Berkeley Group Holdings PLC (LON:BKG) rose on Wednesday after HSBC upgraded the stock to ‘buy’ from ‘hold’ as it expects the housing market to see better times.

Analysts at the bank hiked the price target to 6,620p from 4,540p.

READ: Berkeley Group increases its cash payout plan by £455mln as regeneration sites come onstream

“The current share price, in our view, is not fully pricing-in the improvement in near-term London housing market as the well wider south-east housing market and long-term prospects,” analysts commented.

The FTSE 100-listed housebuilder takes the smallest hit from the ‘Help to Buy’ scheme among its peers, as it comprised only 8% of completions in the year to last April and 12% in the first half of 2020.

Berkeley’s strategy of land-buying and regeneration schemes is expected to yield “stable” earnings and a return on capital of 26-27% over the next four years.

Analysts’ top picks

As post-election clarity lifts the market, analysts at HSBC set their preference on players focused on the south-east market.

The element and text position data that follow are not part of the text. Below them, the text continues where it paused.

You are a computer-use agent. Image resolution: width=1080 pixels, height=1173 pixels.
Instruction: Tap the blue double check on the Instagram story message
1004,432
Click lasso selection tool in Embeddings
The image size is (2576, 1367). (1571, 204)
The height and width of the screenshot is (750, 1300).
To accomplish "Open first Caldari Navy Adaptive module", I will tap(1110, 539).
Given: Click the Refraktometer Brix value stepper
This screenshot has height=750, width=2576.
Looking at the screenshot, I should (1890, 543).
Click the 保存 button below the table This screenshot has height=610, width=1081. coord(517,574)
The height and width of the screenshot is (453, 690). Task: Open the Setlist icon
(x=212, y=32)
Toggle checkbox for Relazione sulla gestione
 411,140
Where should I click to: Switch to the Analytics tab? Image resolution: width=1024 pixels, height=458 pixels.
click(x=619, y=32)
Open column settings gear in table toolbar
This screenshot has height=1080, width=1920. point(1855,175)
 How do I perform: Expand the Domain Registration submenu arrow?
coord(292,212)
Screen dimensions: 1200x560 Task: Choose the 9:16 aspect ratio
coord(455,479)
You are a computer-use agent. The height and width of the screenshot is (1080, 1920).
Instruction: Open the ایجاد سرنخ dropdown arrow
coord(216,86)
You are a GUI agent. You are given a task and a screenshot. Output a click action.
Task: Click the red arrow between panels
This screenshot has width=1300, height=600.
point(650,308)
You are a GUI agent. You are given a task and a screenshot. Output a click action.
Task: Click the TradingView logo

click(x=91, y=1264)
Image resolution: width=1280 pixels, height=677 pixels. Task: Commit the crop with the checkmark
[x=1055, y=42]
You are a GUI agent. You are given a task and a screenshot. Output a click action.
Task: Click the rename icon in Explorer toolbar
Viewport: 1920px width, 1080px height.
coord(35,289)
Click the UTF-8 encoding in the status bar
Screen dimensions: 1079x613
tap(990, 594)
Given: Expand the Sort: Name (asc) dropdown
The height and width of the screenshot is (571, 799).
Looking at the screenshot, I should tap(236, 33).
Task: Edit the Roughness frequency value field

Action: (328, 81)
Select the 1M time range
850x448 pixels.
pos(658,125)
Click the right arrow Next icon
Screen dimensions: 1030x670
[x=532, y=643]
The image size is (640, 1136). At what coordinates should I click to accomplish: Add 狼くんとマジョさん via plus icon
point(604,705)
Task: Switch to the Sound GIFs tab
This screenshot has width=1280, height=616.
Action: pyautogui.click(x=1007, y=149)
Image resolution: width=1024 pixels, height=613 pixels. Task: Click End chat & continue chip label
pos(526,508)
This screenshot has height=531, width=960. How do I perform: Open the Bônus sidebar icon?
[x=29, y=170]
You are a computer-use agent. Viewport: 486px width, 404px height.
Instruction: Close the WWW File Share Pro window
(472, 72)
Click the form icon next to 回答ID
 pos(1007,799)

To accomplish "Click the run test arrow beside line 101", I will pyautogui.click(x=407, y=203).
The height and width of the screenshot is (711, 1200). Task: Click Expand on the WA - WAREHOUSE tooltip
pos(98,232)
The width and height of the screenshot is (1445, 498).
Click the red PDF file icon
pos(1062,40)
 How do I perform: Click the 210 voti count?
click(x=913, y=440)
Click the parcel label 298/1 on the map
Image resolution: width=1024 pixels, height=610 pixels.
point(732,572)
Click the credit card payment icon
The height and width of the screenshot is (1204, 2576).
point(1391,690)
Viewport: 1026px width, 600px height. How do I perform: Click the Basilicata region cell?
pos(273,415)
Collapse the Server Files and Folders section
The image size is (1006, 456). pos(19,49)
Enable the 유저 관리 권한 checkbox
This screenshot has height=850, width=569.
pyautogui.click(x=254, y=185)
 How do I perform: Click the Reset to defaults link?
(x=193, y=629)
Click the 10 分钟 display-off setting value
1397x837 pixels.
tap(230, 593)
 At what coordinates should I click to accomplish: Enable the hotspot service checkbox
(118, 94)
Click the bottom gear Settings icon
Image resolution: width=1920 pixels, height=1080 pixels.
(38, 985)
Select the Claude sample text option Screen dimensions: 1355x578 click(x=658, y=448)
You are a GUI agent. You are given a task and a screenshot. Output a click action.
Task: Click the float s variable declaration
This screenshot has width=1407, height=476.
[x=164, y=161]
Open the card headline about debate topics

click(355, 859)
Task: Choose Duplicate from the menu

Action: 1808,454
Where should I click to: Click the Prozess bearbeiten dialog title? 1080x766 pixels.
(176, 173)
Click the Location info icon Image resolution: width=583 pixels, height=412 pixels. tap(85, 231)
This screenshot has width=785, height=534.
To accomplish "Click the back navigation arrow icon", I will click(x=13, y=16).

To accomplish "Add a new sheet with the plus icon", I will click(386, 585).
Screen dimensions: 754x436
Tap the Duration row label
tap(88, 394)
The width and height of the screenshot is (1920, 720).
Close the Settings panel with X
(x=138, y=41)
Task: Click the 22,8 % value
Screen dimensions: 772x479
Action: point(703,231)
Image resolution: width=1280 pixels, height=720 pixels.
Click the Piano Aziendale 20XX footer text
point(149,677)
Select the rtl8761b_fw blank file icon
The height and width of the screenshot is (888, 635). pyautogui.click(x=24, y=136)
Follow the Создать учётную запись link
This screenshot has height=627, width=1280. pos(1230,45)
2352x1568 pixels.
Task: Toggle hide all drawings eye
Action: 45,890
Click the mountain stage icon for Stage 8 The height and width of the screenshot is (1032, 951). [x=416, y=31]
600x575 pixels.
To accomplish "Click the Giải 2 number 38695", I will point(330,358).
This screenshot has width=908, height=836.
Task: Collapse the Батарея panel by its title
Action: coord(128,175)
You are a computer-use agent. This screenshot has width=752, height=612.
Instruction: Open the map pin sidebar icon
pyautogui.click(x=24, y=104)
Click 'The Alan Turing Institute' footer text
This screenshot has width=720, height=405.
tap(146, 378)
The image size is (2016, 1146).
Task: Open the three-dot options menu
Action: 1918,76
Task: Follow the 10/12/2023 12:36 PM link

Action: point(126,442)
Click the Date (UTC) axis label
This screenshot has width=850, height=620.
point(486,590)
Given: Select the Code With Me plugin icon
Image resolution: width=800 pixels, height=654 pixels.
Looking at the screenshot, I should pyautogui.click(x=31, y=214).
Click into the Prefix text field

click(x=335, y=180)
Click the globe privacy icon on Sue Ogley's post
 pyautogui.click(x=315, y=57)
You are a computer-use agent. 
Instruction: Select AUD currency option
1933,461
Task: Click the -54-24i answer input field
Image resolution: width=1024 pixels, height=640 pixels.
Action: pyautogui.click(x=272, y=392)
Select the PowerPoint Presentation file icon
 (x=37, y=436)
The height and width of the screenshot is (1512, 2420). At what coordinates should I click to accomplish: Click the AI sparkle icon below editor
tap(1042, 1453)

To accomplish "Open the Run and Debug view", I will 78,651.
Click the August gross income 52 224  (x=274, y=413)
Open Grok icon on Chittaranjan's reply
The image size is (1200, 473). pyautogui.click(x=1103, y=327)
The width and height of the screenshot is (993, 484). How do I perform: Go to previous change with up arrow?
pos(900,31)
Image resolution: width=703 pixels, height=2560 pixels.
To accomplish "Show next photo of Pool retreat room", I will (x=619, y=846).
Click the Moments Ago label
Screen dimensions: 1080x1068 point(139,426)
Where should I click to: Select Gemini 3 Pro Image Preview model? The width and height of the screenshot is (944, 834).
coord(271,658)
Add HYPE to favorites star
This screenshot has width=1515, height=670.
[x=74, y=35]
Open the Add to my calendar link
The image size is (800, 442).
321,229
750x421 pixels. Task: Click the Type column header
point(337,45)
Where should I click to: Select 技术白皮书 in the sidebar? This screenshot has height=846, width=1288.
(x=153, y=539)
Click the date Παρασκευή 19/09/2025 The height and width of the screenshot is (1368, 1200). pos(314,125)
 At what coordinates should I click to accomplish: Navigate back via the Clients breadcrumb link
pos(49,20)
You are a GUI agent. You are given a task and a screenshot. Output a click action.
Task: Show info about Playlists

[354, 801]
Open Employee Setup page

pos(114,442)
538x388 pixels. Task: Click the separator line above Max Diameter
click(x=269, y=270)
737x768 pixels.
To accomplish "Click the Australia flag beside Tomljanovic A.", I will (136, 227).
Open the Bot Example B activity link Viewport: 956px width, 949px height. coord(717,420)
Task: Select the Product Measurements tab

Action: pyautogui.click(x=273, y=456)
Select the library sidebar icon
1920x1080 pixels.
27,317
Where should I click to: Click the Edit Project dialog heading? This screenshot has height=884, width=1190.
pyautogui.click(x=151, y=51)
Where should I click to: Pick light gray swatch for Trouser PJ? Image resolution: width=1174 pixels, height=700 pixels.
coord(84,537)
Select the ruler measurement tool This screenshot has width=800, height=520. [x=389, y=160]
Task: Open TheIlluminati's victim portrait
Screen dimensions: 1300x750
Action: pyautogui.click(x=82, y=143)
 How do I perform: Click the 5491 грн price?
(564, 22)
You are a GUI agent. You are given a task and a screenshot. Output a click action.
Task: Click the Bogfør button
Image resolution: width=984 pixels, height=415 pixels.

Barratt Developments PLC’s (LON:BDEV) target price was upped to 1,070p from 750p thanks to its volume growth strategy and low exposure to the ‘Help to Buy’ scheme.

Redrow plc (LON:RDW) got a similar bump, to 1,100p from 770p, while Crest Nicholson PLC (LON:CRST) was trimmed to 660p from 690p as they both are trading at a sector discount but have upside.

Finally, Bellway PLC (LON:BWY) target price was changed to 5,470p from 4,300p as it offers “one of the strongest near-term growth” in the sector.

Recommendations for all four were maintained at ‘buy’.

Shares in Berkeley rose 2% to 5,846p on Wednesday at noon.